Once you have gone through the decision to buy a kettlebell and you know which brand you want, you have to decide which weight to use. I don’t know if men have any greater talent than the ability to convince themselves that they are more advanced in strength training than they are. Those are the men who are going to be annoyed when they read Enter The Kettlebell and see that they should start, not with a 24 kilo kettlebell, but with a 16, or 35 pounder.
You have to ask yourself what exactly are you doing to do with the kettlebell. What program are you going to be following? If you have your heart set on a kettlebell routine and you intend to follow it to the letter no matter what, then I would use whatever weight that program calls for.
However, starting with a 24 is not the worst thing in the world, in my opinion. I did. It depends on what you want to do with your bells. Should most men start out snatching a 24? Probably not, but I don’t know why a man weighing over 140 lbs couldn’t start swinging with a 24.
Should a grown man start out trying to press a 24? Maybe not, but I would ask how much that man weighs? If he is a shredded 250 he might get bored pressing a measly 16 kilo bell right away.
How about squats? Deadlifts? Of course, the 24 is not going to allow progress in these gigantic movements as possible, not if muscle building is the goal.

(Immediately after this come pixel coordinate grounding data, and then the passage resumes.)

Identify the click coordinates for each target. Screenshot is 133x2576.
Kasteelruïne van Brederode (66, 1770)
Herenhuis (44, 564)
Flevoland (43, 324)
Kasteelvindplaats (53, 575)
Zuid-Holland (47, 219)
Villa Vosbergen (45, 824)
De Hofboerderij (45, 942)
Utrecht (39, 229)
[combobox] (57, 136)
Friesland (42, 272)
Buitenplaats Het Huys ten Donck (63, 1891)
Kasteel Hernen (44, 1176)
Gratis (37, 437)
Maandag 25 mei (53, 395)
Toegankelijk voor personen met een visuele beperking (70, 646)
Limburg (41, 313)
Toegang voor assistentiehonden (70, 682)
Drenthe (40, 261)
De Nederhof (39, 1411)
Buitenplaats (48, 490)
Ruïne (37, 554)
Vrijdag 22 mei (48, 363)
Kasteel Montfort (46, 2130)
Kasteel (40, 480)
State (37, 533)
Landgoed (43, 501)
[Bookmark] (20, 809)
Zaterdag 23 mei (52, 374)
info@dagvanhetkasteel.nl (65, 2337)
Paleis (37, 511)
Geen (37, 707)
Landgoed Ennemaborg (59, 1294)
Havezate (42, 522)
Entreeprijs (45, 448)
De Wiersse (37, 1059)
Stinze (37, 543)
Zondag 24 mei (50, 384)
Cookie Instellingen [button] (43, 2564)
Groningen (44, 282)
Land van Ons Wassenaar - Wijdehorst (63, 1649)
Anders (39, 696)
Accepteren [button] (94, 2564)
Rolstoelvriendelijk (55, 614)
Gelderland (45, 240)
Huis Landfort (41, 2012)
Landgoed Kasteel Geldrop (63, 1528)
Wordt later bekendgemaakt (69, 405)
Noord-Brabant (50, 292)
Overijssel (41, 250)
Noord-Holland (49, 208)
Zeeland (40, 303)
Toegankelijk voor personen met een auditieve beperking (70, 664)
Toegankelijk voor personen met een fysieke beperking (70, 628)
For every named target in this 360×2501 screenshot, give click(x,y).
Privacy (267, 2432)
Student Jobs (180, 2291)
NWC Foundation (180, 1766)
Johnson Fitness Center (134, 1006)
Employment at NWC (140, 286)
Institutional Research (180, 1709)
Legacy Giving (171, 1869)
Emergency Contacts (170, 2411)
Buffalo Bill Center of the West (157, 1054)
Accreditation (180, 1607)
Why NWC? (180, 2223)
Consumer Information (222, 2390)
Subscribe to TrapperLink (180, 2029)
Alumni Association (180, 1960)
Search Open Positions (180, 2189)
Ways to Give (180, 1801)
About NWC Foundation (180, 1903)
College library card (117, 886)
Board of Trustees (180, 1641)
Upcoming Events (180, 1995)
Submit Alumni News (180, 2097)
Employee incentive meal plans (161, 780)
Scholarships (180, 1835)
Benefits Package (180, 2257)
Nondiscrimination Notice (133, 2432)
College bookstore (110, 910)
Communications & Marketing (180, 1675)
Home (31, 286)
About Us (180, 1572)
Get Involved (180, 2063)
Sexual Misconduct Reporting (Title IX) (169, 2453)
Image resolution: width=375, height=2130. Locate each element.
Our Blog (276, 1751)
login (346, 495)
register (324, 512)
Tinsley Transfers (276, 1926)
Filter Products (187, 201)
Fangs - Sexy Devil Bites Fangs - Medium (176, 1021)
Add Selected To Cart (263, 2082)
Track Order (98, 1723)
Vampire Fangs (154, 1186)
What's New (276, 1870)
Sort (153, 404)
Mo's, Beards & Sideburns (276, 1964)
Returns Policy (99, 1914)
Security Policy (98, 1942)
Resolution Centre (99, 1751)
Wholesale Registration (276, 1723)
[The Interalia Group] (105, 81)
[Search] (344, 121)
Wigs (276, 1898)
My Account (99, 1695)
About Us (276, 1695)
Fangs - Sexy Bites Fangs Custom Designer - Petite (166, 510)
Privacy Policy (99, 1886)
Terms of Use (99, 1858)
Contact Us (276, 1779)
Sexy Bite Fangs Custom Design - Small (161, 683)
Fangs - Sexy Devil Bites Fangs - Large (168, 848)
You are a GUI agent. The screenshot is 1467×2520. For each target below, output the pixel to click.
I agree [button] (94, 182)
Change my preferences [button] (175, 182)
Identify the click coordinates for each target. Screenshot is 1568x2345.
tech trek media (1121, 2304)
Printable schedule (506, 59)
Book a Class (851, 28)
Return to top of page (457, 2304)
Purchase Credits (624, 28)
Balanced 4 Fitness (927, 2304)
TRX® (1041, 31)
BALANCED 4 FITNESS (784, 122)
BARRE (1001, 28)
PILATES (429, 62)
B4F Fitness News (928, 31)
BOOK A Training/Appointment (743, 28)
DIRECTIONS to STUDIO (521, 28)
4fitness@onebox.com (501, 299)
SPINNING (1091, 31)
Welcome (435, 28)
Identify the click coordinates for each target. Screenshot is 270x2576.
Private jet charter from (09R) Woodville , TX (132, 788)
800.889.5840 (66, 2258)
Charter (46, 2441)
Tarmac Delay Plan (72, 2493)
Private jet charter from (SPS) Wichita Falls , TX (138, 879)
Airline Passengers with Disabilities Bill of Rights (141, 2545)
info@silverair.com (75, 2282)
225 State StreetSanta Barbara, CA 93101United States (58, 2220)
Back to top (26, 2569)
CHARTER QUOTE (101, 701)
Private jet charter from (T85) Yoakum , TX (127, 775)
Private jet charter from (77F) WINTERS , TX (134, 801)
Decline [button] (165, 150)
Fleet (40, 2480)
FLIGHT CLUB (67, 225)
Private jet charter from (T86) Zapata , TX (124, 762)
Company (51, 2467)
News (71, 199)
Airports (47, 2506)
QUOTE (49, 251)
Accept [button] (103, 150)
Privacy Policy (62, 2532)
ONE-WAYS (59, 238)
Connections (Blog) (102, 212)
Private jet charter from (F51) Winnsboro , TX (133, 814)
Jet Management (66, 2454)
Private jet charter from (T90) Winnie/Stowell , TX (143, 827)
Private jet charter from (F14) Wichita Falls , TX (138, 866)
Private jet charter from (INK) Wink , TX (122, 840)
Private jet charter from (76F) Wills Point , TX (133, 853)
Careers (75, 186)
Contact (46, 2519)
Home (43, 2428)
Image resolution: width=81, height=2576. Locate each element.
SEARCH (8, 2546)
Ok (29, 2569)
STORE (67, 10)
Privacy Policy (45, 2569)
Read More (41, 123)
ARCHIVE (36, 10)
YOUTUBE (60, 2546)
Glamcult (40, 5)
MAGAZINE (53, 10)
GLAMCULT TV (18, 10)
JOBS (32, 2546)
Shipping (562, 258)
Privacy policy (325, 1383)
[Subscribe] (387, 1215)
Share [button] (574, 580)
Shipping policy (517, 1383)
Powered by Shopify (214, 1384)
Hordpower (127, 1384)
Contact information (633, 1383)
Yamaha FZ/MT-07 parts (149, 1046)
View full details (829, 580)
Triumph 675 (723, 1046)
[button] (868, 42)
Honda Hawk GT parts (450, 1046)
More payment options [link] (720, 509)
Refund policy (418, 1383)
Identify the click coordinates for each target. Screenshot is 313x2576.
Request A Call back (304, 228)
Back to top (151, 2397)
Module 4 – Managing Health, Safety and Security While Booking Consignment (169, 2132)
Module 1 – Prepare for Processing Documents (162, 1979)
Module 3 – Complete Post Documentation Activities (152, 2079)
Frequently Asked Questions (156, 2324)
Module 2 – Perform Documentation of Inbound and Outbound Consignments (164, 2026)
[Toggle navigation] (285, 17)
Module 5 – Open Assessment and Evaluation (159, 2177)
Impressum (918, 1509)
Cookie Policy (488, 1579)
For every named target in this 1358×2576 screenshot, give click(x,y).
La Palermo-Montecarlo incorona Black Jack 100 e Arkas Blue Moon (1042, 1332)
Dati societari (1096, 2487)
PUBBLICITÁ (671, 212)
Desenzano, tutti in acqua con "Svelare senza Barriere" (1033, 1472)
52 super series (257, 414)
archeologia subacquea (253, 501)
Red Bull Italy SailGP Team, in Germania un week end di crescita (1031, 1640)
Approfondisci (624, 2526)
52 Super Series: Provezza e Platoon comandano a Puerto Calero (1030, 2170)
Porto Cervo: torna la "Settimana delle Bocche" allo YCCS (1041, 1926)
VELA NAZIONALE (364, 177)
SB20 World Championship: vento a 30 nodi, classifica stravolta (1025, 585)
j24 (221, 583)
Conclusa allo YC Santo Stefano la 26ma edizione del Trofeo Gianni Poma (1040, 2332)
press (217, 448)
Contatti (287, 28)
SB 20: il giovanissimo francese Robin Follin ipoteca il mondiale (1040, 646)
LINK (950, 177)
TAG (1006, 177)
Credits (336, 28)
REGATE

But movements like the Turkish Get Up and the kettlebell snatch are different animals. I wholeheartedly would advise any man to swallow his ego and start small (maybe even smaller than the 16) for these movements, regardless of bodyweight or training experience. I’m not a stickler for form, but that doesn’t mean that there isn’t safe and unsafe to even the untrained eye. If you move through the movement safely–whether or not your form is textbook is irrelevant to me–it’s probably too heavy.
Kettlebells have the potential to change your life in a lot of great ways. They can also change your life horribly if you don’t respect them. When in doubt, start small.
But I started with a 24 and it didn’t kill me. Try to be honest and know your limits. You’ll be fine.